You are viewing a plain text version of this content. The canonical link for it is here.
Posted to oak-issues@jackrabbit.apache.org by "Marcel Reutegger (JIRA)" <ji...@apache.org> on 2013/02/12 15:27:12 UTC

[jira] [Commented] (OAK-591) Improve KernelNodeStore cache efficiency

    [ https://issues.apache.org/jira/browse/OAK-591?page=com.atlassian.jira.plugin.system.issuetabpanels:comment-tabpanel&focusedCommentId=13576637#comment-13576637 ] 

Marcel Reutegger commented on OAK-591:
--------------------------------------

Turns out it's not that trivial. Even if the implementation supports the :hash or :id property, the getNodes() method again leaves it up to the implementation if the JSON string will have these properties in the child nodes. IMO it would be legal for an implementation to return the :hash in one call, but then omit it again in another call of getNodes() further down the hierarchy.
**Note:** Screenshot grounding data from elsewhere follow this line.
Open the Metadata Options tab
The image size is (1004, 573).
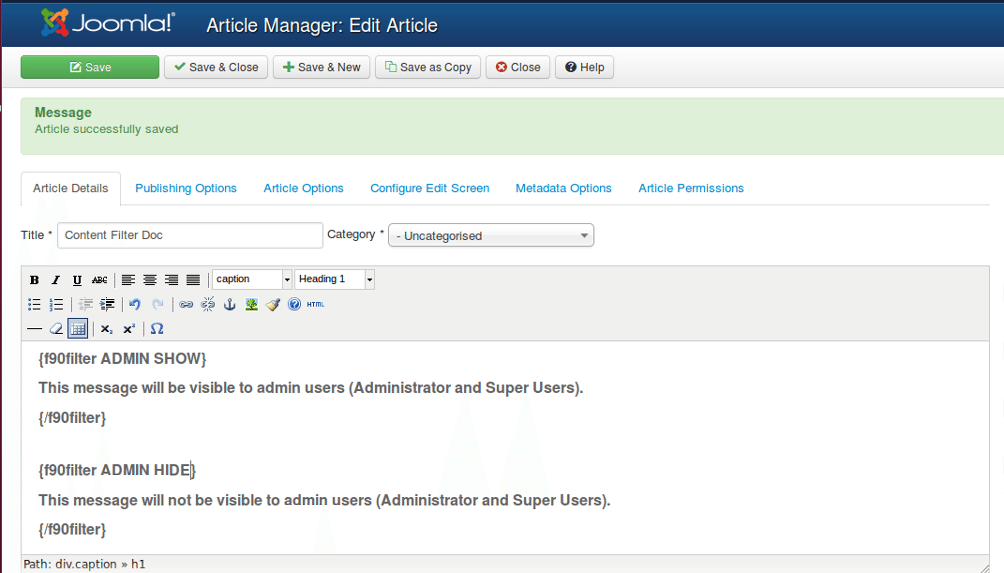click(x=563, y=188)
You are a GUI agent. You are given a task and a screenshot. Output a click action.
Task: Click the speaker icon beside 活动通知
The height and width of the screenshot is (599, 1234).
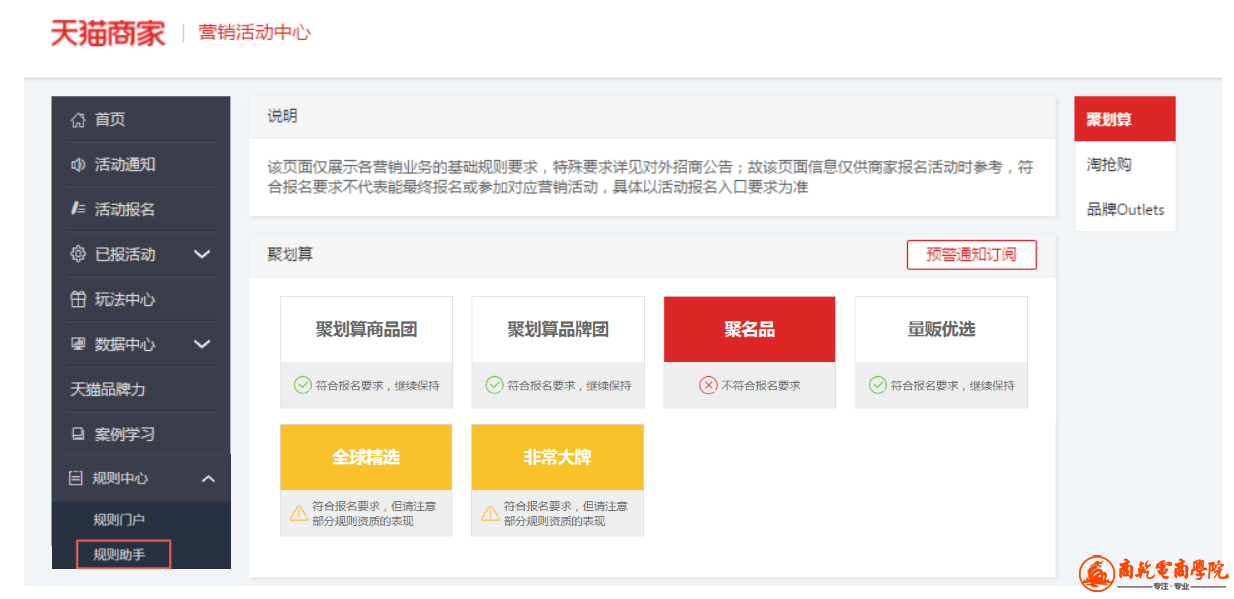[78, 165]
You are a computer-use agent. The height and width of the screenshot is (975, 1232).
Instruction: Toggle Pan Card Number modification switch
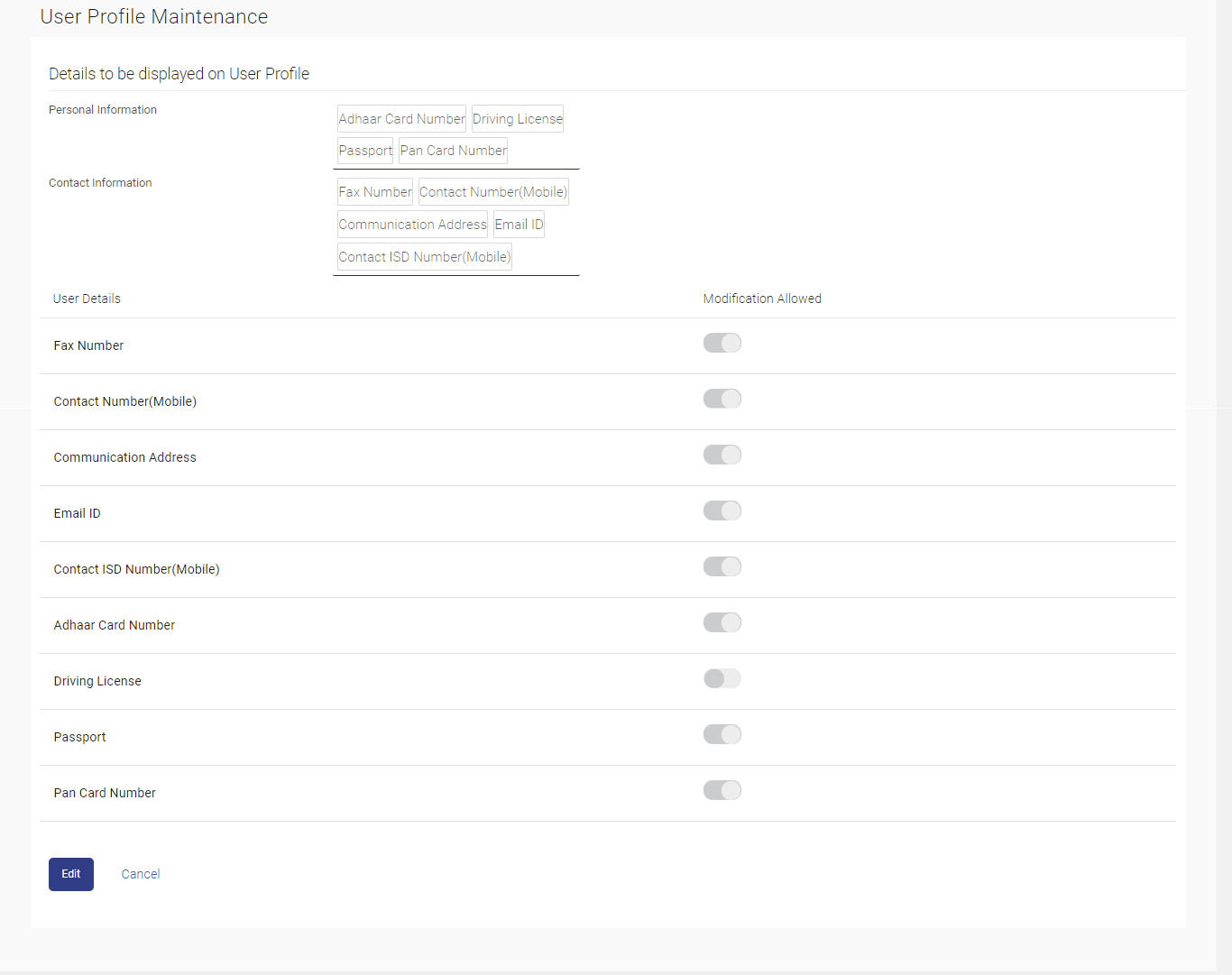(x=722, y=790)
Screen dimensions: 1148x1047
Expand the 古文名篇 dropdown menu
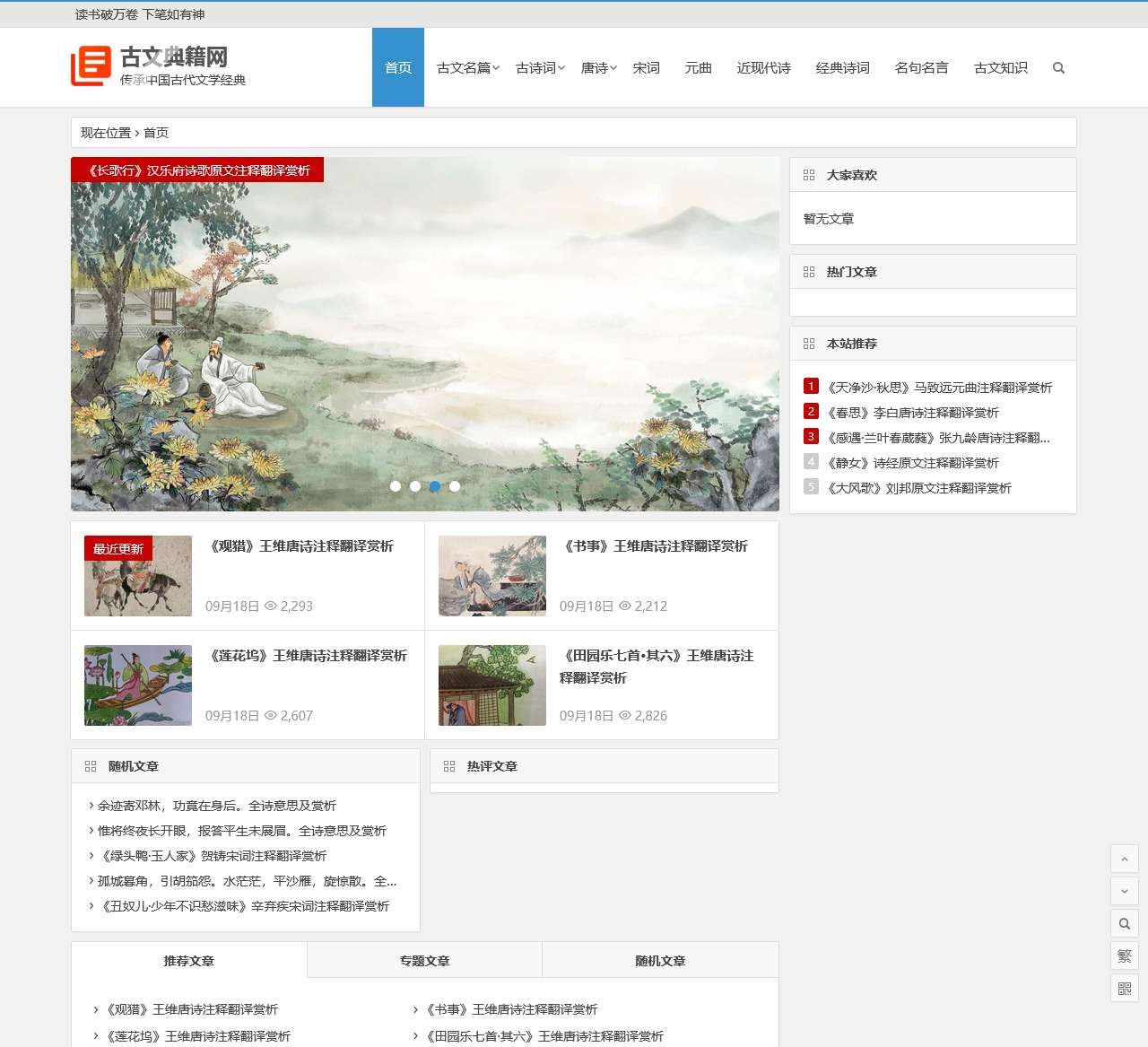click(467, 68)

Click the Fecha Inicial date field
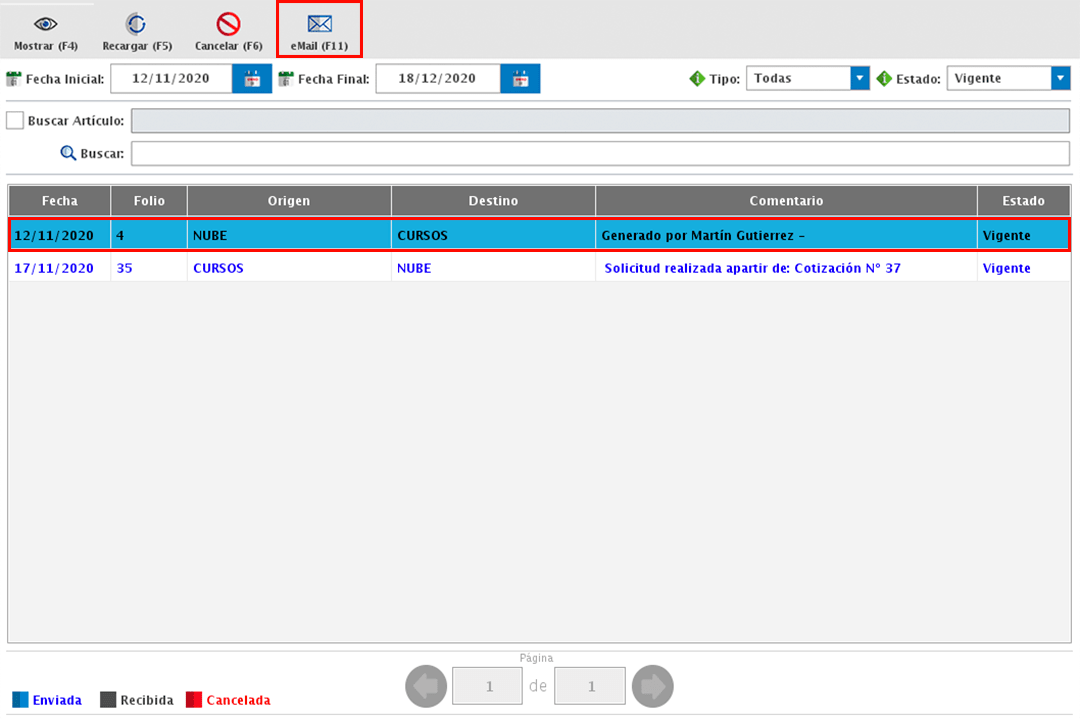(x=171, y=79)
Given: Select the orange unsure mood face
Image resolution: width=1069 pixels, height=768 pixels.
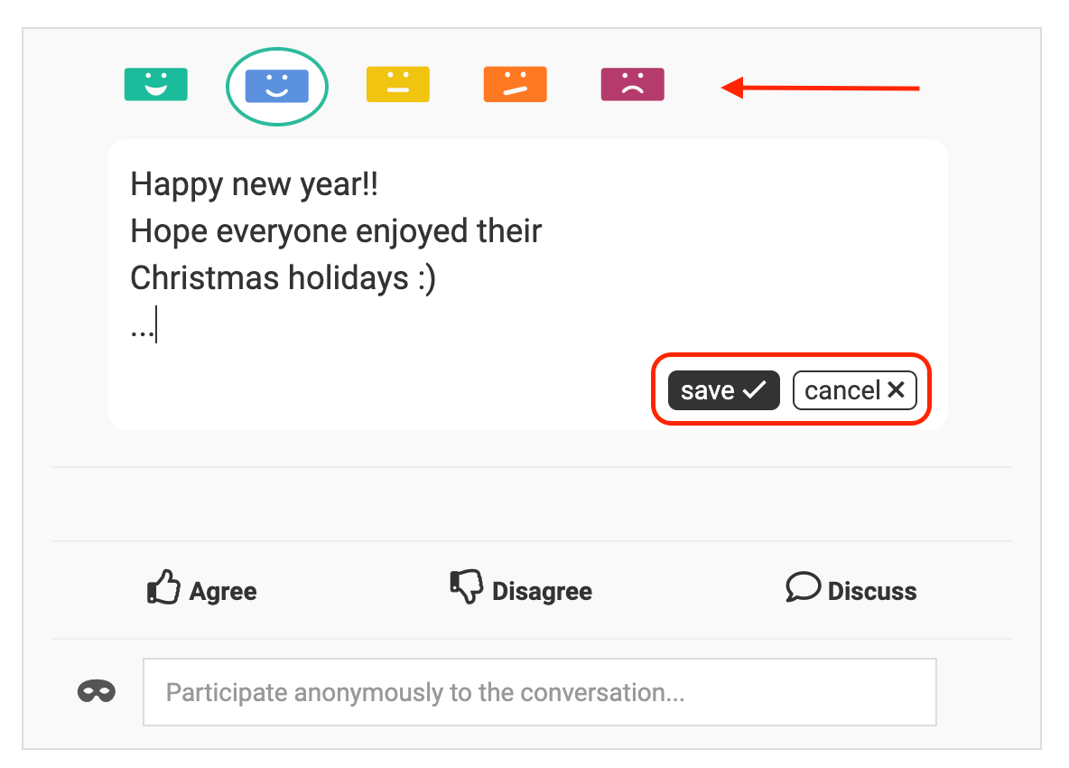Looking at the screenshot, I should (x=515, y=85).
If that's the case the KernelNodeStates have to track the initial read revision of the root node state to have a fallback when there is no hash or id later. But this again introduces data into the KernelNodeState, which changes with every modification to the repository.

I think using the id or hash is only feasible if the implementation always returns these properties (or never, in which case the current revision+path lookup would be used).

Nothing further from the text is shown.